La quatrième et dernière rubrique concerne quant à elle les fins de planche. Elle est premièrement l’occasion d’indiquer si la fin de l’épisode contient des mentions particulières, tournées vers la suite de l’histoire, telles que le fameux « à suivre » ou l’annonce des titres – souvent intrigants – que porteront les épisodes suivants. Cette quatrième rubrique permet également de noter si les récitatifs, les bulles ou les images qui se trouvent en fin de planche sont plutôt destinés à clore l’épisode, en mettant en avant l’unité, la complétude narrative de l’épisode (les récitatifs ou les bulles font par exemple le bilan des péripéties qui se sont déroulées jusque-là), ou si les différents éléments verbaux et textuels visent prioritairement à relancer le récit – au moment précis où ce dernier s’arrête –, en créant ou en entretenant une « tension narrative » particulière. Pour l’analyse de ce dernier point, nous avons notamment travaillé avec deux concepts développés par Raphaël Baroni (dans son ouvrage justement intitulé La Tension narrative) : la « curiosité » et le « suspense ». Baroni emploie le terme de « curiosité » lorsque le lecteur est invité à s’interroger sur la nature d’un événement passé ou présent, resté totalement ou partiellement inexpliqué (c’est le cas dans les enquêtes policières) ; il parle de « suspense » lorsque le récit, en renforçant l’incertitude du lecteur, incite ce dernier à émettre des hypothèses quant à la suite des événements.

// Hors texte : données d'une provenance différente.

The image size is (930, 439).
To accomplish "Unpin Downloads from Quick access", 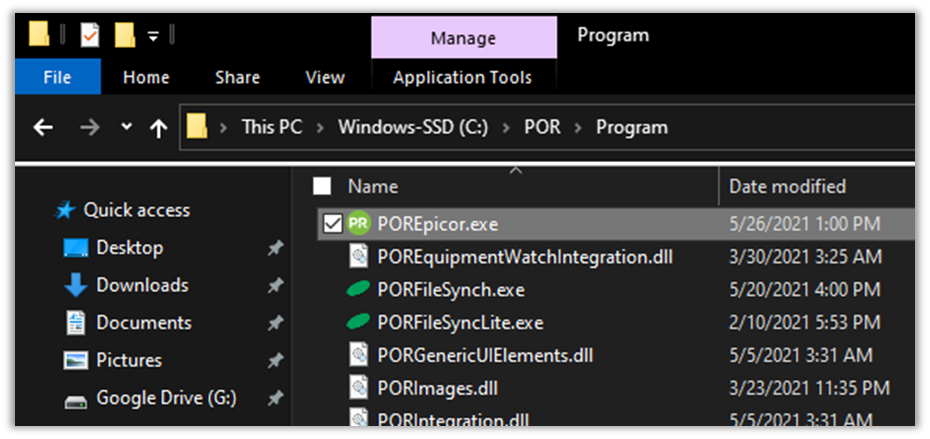I will click(275, 286).
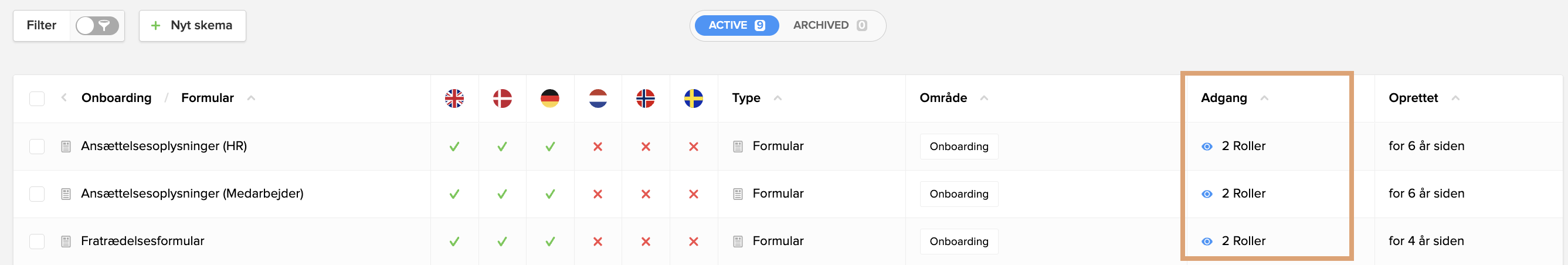Click Onboarding tag in first row

click(959, 146)
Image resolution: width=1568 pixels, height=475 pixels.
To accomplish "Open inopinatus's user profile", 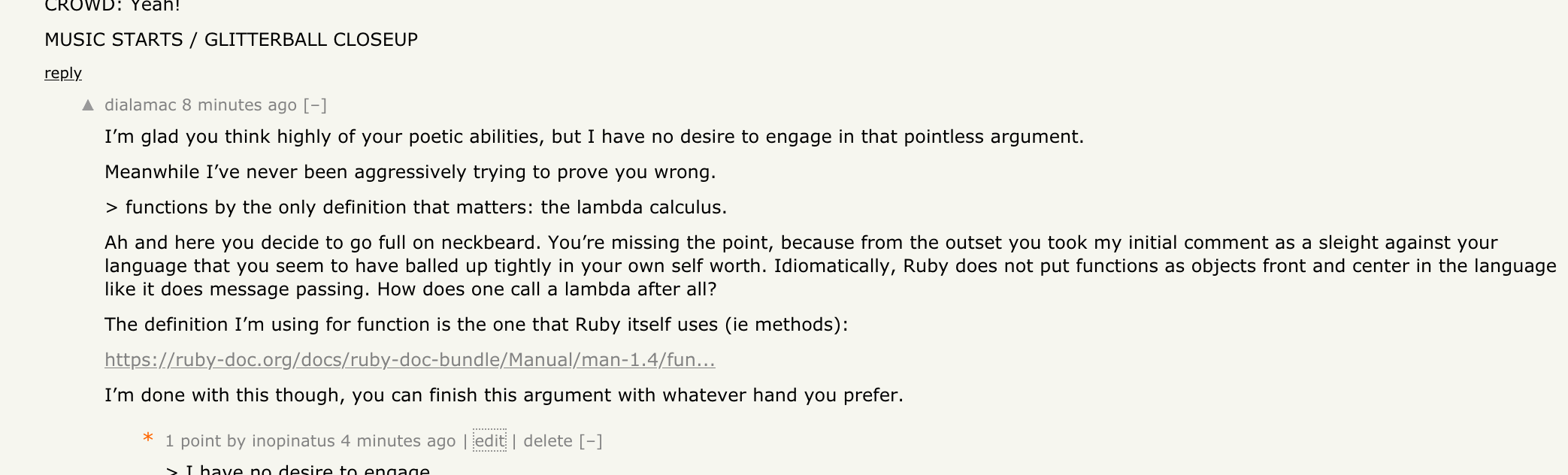I will click(293, 441).
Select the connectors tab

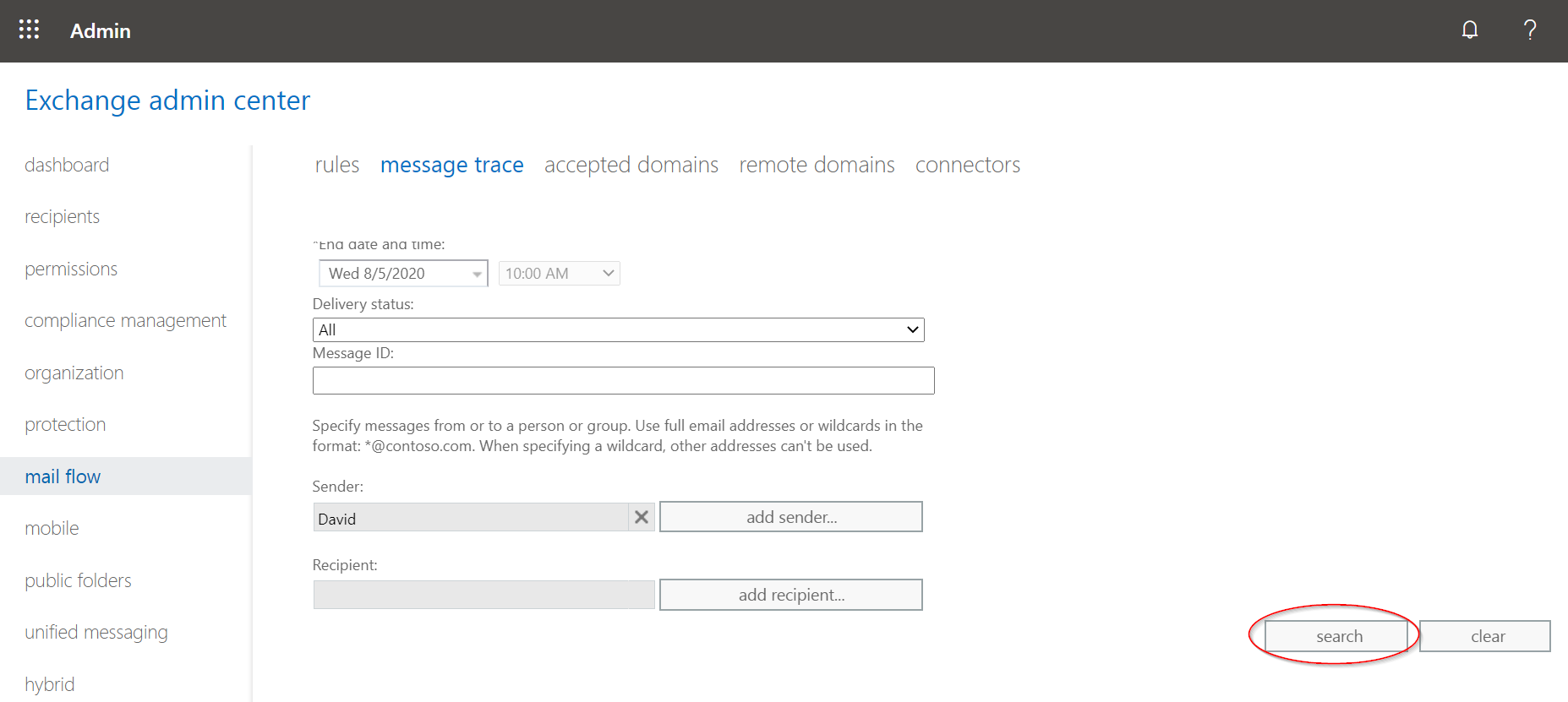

Le dépouillement de notre corpus nous a montré que, dans le cas des feuilletons de bande dessinée, il peut arriver que les épisodes se terminent à la fois sur une « clôture provisoire » (résumé des événements passés ou présentation de la situation présente comme momentanément arrêtée) et sur une « relance » (annonce des événements à venir). Par exemple, l’image présente les personnages en train de profiter d’une pause bien méritée et les bulles expriment la satisfaction des héros après une péripétie (clôture provisoire marquant la fin d’une séquence narrative), tandis que le récitatif indique au lecteur que la situation va bientôt se compliquer (relance). Il faut d’ailleurs noter que la mention « à suivre » fonctionne toute seule comme une relance minimale, la simple indication que le récit va se poursuivre suffisant à donner au lecteur l’envie de lire la suite.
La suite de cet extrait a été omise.